Took the car in for service, noticed yesterday that the heat gauge was a far to the right (meaning overheated - only it didn't act like it and no service engine light, no check oil light, no check radiator/coolant light). And it freaked me out - cuz hey this is me we're talking about and well everything freaks me out - it's where I go. I'm working on it but I am a born worry wort. Turns out to just be a sensor. Of course sensor is going to cost over $300 to replace because naturally they can't just replace the sensor they have to replace other stuff with it. I opted to go with a bad sensor for now. State of mind, much calmer. Praise God it was only a sensor and not something crucial and expensive. I've sworn for a couple of years now that God is the one keeping that car going - still do.
Nice week weather wise so far. Blue sky. sunshine. After weeks of mostly grey stuff it's a welcome sight. And praise God that I get to enjoy it instead of being trapped in an office. Forecast for tomorrow - 76 degrees! In NOVEMBER! Of course that reminds me that circa 1976 when I was in the 6th grade when the weather was like that I got stung by something. Bee? Wasp? Probably a wasp - it had crawled inside my short shirt sleeve, I shifted my arm walking from one class to another (yes outside) and it stung me. Bit of an allergic reaction - big ole swollen red/pink spot under my right arm.
Called the outplacement folks again this morning. Got voice mail, left a message.
Recruiter called me yesterday from elsewhere about a senior cost accoutant in New York - hour and a half outside of Erie, 2 hours from Buffalo. My resume is on the way there - yay! I keep applying to things online from other states. One company asked me for a word document version of my resume because their online application process garbled the stuff on my resume (note to companies - online copy/paste functions for resumes seriously bite - if ya'll would all put an upload function on those I'd be a much happier camper and not have to send these things again). I'm going to consider the fact that they actually asked for a copy of my resume means maybe, possbily they're interested. Position is in Alabama and I realized later yesterday afternoon that I know the company name from my previous position and that they deal in/make forklifts (and I did some lease accounting).
I'm getting much more comfortable selling myself in interviews based on my babbling on and on in an interview with a local recruiter yesterday. Good sign. On my way home I asked God who in the world that person was (not the person who interviewed me but the person who babbled on about herself and how awesome she is). At some point along the way have I turned into a more outgoing person? And can I credit my work in children's ministry over the last 5 years for bringing me out of my shell?
Need to get back to working in the spare bedroom. Mostly sorting and stuff. How did I let it get this bad? Bad me bad me.
Beth Moore Esther study tonight. Next to the last meeting. Wow that went fast. Great study. I learned a lot. So much in the book of Esther and she does a wonderful job of bringing it out and showing it to you. I'm always a bit lost when these studies end.

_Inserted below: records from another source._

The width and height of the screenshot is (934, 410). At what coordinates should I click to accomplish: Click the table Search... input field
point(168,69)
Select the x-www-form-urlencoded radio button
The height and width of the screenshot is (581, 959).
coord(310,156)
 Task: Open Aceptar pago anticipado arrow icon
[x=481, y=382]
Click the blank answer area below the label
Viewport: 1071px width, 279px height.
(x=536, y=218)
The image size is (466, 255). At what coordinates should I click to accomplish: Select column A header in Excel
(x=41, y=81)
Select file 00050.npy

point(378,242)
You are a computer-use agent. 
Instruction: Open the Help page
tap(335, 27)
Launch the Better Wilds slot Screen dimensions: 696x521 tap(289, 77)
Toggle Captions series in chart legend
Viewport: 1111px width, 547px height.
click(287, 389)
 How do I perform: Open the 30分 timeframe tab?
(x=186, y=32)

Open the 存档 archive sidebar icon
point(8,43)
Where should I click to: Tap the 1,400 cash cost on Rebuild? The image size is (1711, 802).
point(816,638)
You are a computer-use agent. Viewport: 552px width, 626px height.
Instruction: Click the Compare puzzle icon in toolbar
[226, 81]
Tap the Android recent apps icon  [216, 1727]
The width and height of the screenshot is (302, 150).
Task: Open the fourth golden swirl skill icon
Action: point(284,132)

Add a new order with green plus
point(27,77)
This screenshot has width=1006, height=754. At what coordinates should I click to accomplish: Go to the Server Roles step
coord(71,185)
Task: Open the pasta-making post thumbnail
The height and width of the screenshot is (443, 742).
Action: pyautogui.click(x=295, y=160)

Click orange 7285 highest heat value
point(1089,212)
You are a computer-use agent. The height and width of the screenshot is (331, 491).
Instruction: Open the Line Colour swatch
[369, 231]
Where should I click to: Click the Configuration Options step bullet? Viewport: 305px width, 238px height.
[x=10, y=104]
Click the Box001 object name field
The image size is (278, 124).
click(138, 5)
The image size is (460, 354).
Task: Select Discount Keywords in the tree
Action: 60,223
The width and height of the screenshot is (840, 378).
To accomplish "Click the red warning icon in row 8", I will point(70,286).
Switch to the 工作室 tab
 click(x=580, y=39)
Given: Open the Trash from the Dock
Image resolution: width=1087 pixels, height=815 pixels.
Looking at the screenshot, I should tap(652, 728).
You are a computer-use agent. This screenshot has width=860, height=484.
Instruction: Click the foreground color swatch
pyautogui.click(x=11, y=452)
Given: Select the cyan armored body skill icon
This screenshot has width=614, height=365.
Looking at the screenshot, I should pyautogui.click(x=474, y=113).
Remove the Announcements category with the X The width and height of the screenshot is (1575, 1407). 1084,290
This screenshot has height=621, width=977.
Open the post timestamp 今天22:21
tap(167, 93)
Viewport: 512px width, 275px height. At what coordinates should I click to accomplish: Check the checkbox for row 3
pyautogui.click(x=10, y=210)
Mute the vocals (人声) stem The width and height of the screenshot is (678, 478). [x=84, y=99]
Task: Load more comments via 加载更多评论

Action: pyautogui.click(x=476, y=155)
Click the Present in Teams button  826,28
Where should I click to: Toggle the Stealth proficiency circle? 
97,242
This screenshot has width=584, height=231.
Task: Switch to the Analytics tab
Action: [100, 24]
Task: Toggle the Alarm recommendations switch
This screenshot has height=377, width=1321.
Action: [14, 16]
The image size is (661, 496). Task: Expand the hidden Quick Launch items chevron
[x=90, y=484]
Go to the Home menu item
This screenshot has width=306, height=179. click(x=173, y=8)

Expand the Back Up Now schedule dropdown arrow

I meant to take my severance package paperwork with me to Lawrence this morning so I could stop by my bank to have my signature notorized so I could send it back. Forgot it. I hate that. I told myself last night that I needed to put it in my back so I wouldn't forget. Did I? No. I know when I tell myself to do these things or I'll forget that I'm going to forget. Really I know better. Oh well, onto the todo list for tomorrow (or when my mother finally gets the call that her car is ready and I take her in to pick it up).